At the conclusion of season three, Betty, after stealing the company jet to rescue Jack from African kidnappers, is fired from Odd Jobs and runs away to a distant country. Jack is greeted in each season four episode with a new assignment associate, each with a personality defect. The first season also featured Jacques, a French Canadian doppelgänger to Jack who serves as an office nemesis.

==Cast==
- Don McKellar as Jack Ryder, a 25 year old sociologist who works at Odd Jobs. In each episode, he has a new job, while trying to flirt with his career counsellor, Betty Styles, often being met with rejection. He can be seen in every episode writing a journal about his experiences as a temp.
- Teress Morton as Betty Styles, Jack's career counsellor in seasons 1-3. After being fired from Odd Jobs and running away at the end of the season 3 finale, she is replaced by a variety of new career counsellors in season 4.
- Matthew Ferguson as Bobby Lee, a naive boy and one of Jack's friends who works at Big Fat Store, a convenience store owned by his family. In season 1, he has a crime-fighting alter ego known as DJ Sherpa.
- Enoch Savage (episodes 1-6), Jeremy Diamond (episode 7-onward) as Leopold Trench, an agoraphobic computer hacker and one of Jack's friends, he is often seen in his home (known as The Trench).
- Rick Miller as Mr. Fister, Jack and Betty's boss and the manager of Odd Jobs, who oversees them from his office to intervene in their meetings about each episode's job. He is never shown from the front. He does not appear in season 3, but made one final appearance in season 4.
- Mairon Bennett as Spoons Ryder, Jack's sister.
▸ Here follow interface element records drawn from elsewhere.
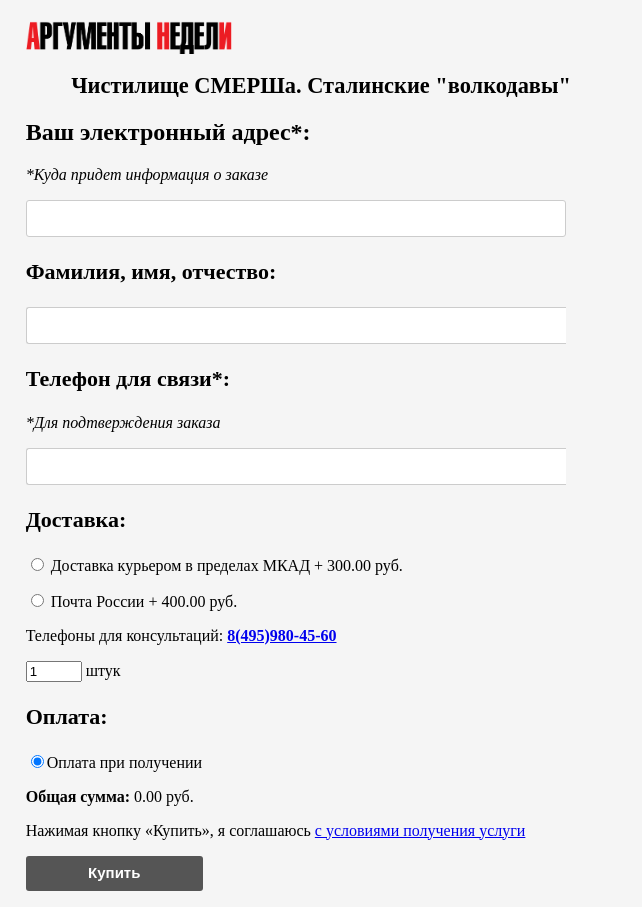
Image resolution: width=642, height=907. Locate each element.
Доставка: (76, 519)
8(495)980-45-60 (281, 635)
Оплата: (67, 716)
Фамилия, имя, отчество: (151, 271)
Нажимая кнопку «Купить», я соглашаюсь (276, 830)
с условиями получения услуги (420, 830)
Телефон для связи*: (128, 378)
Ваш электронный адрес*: (168, 132)
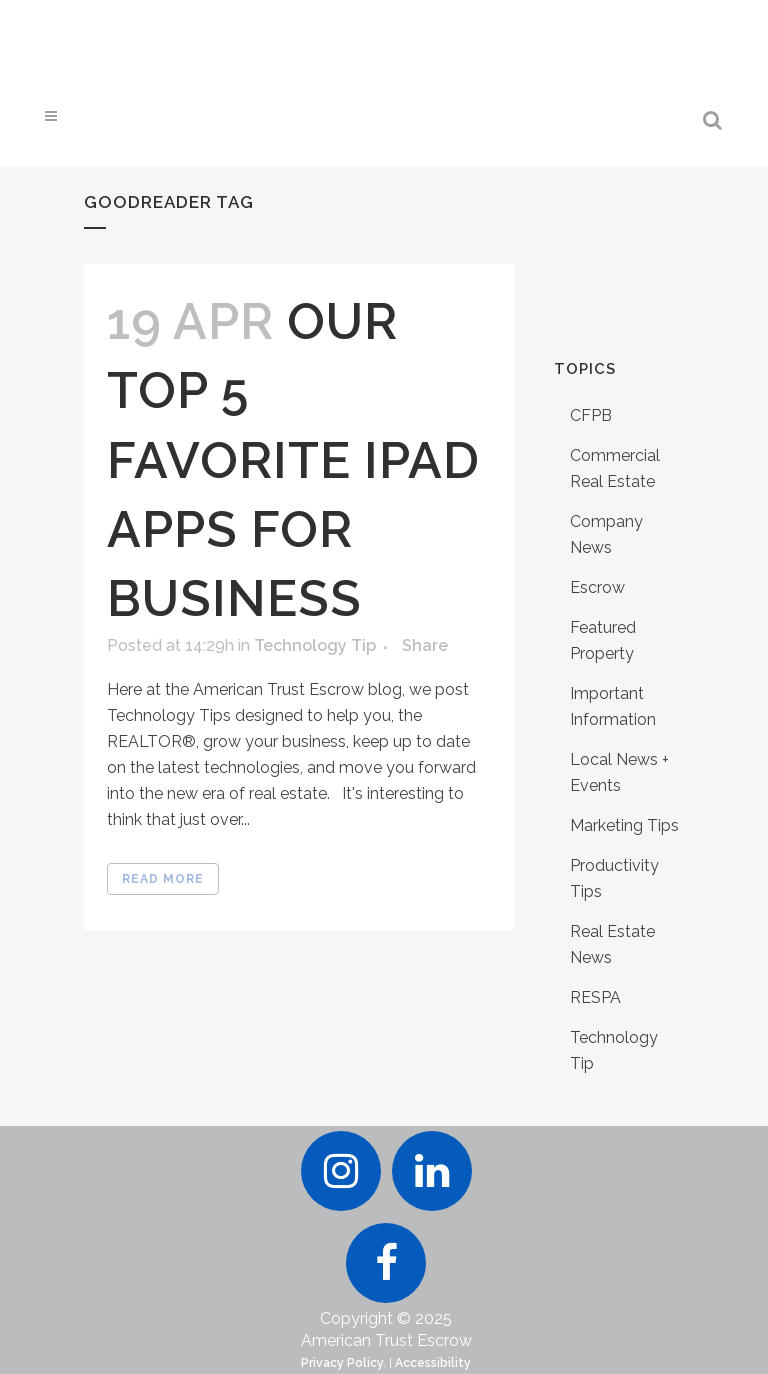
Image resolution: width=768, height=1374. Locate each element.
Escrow (597, 587)
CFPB (591, 415)
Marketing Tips (624, 825)
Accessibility (433, 1363)
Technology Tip (315, 645)
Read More (163, 879)
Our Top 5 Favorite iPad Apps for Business (293, 460)
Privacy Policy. (343, 1363)
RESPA (595, 997)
She is an activist who will jump at every opportunity to chew out her own brother.
- Julia Donovan as Barbara "Babs" Ryder, Jack's mother. She works as an executive at an advertising company. Her husband, Ron Ryder, either was captured for creating the cure for the common cold or left her behind when Jack was young, leaving her to raise both Jack and Spoons on her own.
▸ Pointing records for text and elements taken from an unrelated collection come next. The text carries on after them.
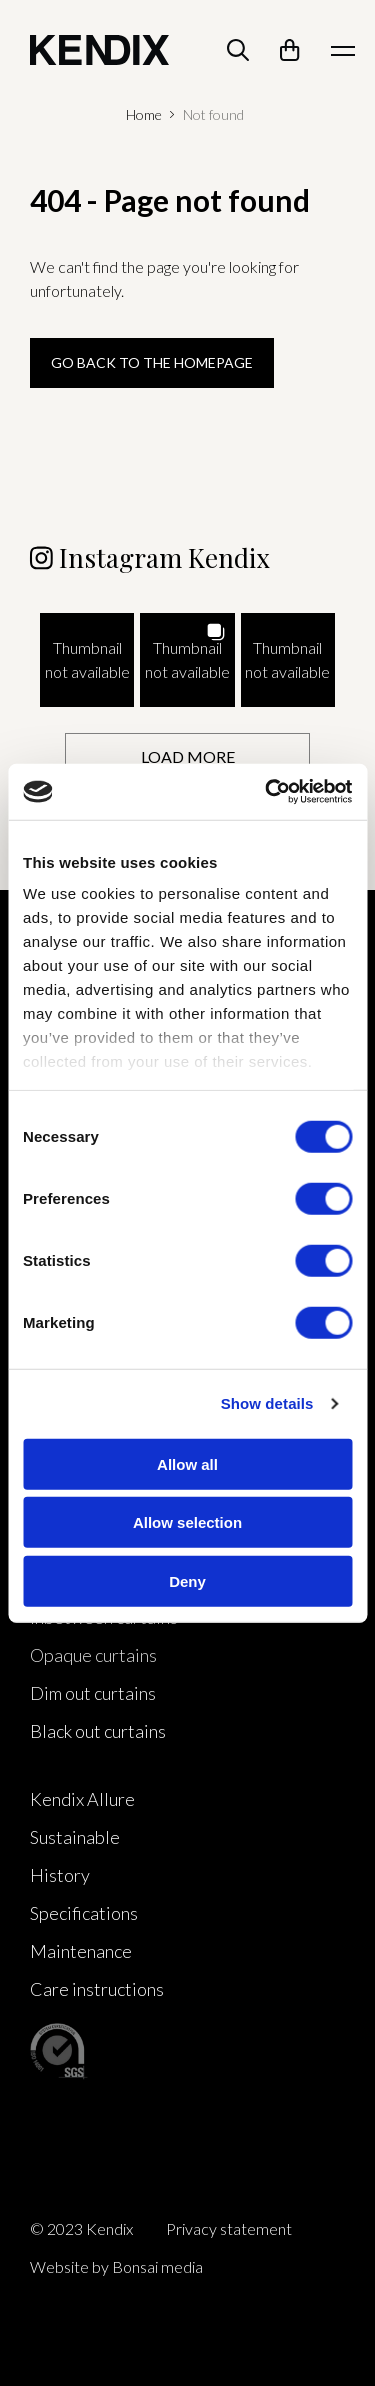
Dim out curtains (93, 1693)
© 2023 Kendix (81, 2228)
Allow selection (187, 1522)
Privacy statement (229, 2228)
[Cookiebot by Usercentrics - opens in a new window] (267, 792)
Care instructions (97, 1989)
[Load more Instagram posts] (187, 756)
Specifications (84, 1913)
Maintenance (81, 1951)
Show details (267, 1403)
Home (144, 114)
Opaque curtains (93, 1655)
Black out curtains (98, 1731)
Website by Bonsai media (116, 2266)
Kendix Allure (82, 1799)
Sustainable (75, 1837)
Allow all (187, 1463)
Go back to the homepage (152, 362)
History (60, 1875)
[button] (87, 660)
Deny (187, 1580)
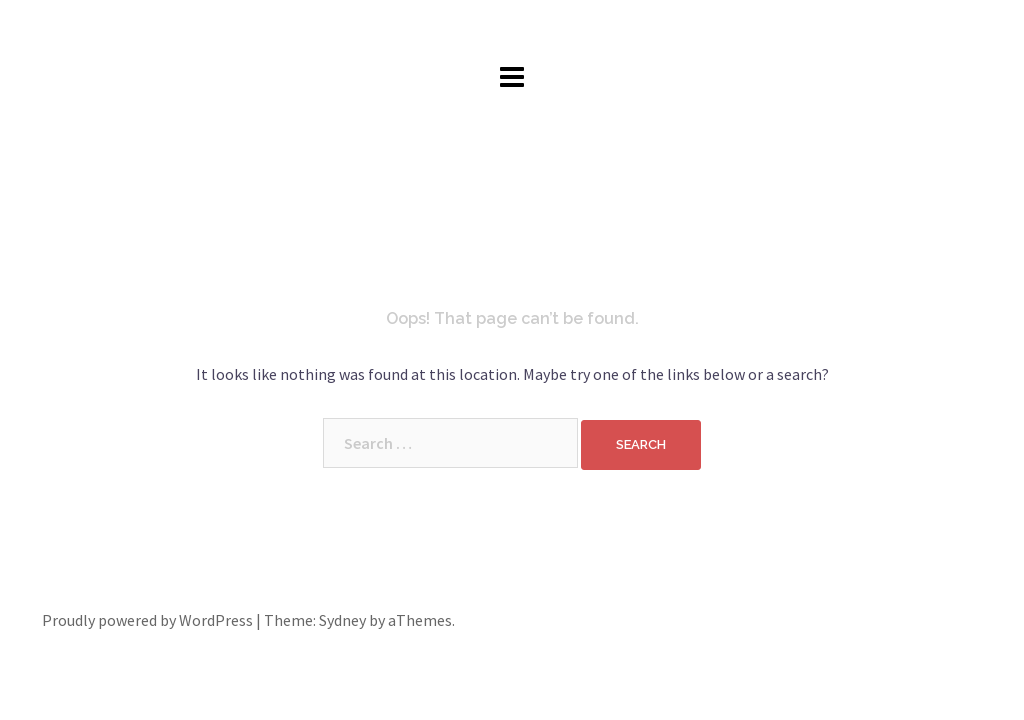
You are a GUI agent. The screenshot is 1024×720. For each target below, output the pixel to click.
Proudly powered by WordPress (147, 620)
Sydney (342, 620)
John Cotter (512, 29)
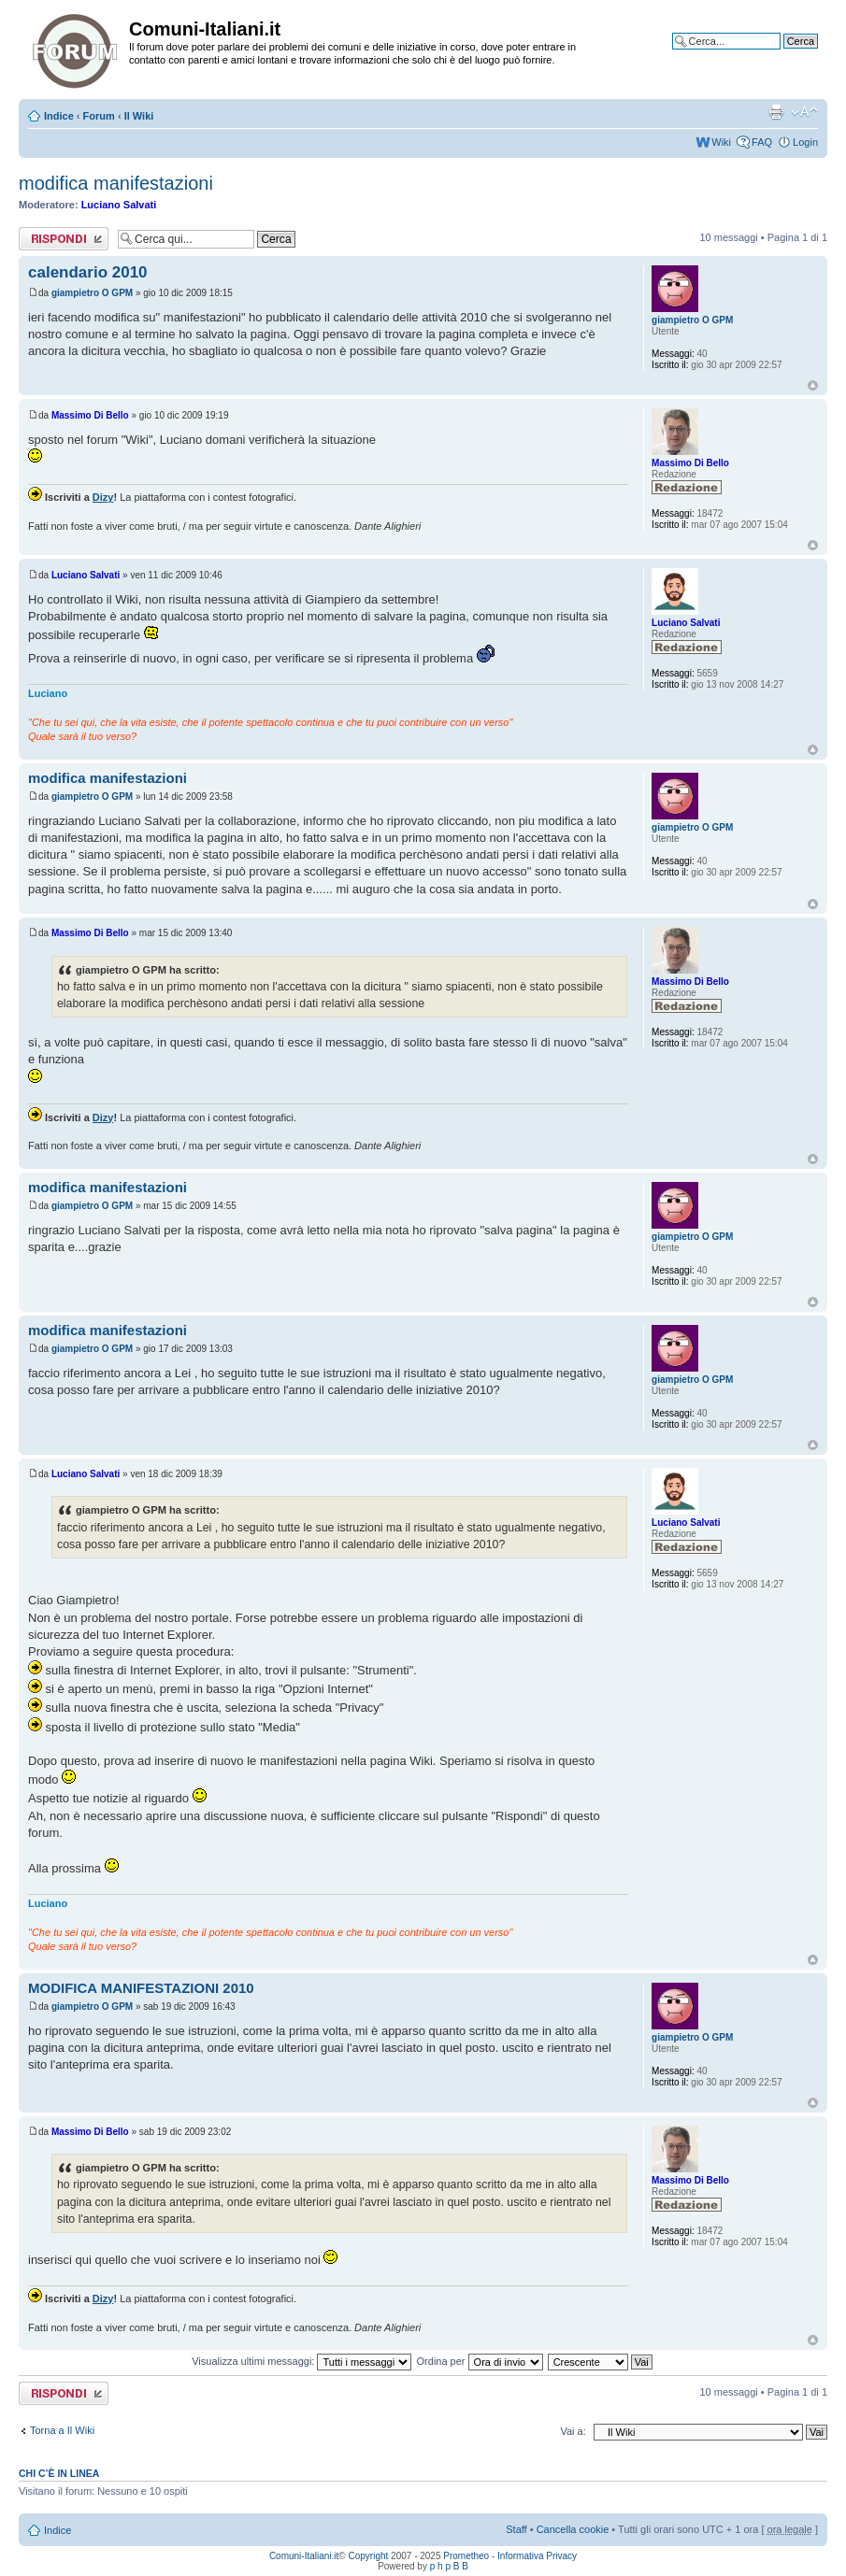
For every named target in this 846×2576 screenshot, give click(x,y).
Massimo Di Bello (90, 415)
- Maria Vacratsis as Maxine "Max" Ryder, Jack's grandmother. Old and retired, she often spends her spare time sitting on the couch, smoking marijuana.

===Guests===
The show features voice work by a number of often Canadian celebrities, especially after the first season: celebrities appear occasionally on the second season, and the third season has a special celebrity guest star for each episode, who either play themselves or voice one of the show's eccentric, if not mad, characters. Celebrities in the first season were Dave Foley, Troy Hurtubise, Gary Farmer, the Barenaked Ladies, Jeff Tweedy of Wilco, John O'Hurley, Megan Follows, Christopher Plummer, Rick Mercer, Kenny Hotz, Catherine O'Hara and Don Knotts. The second season sees Tom Arnold, Scott Thompson, James Woods, Tom Green, Leslie Nielsen, Will Arnett, Samantha Bee, and John Goodman accompany Jack on his adventures in the weird world of work.

== Reception ==
Odd Job Jack was nominated for the Gemini Awards in 2006 for best "Best Cross Platform Project" and the Canadian Comedy Awards in 2007 in the "Writing Series" category, while winning the CFTPA Indie Awards in 2008 for "Best Convergent New Media", and the Banff World Television Award for "Interactive Program Enhancements". The series achieved over three million views within its first year on Hulu. Writing for TheGATE.ca critic W. Andrew Powell wrote that ""Odd Job Jack" is also pretty damn funny. It's charm is that it's extremely funny, without half of the insanity or depravity of shows like "South Park". Sure, people get chopped up & eaten, dead people get up and dance, and famous people get made fun of, but it's surprisingly fresh without being utterly offensive." Andrew Ryan for The Globe and Mail noted of the season three premiere that "Odd Job Jack is still sharply written and crudely animated, which is part of its appeal. Be grateful some things remain resistant to change."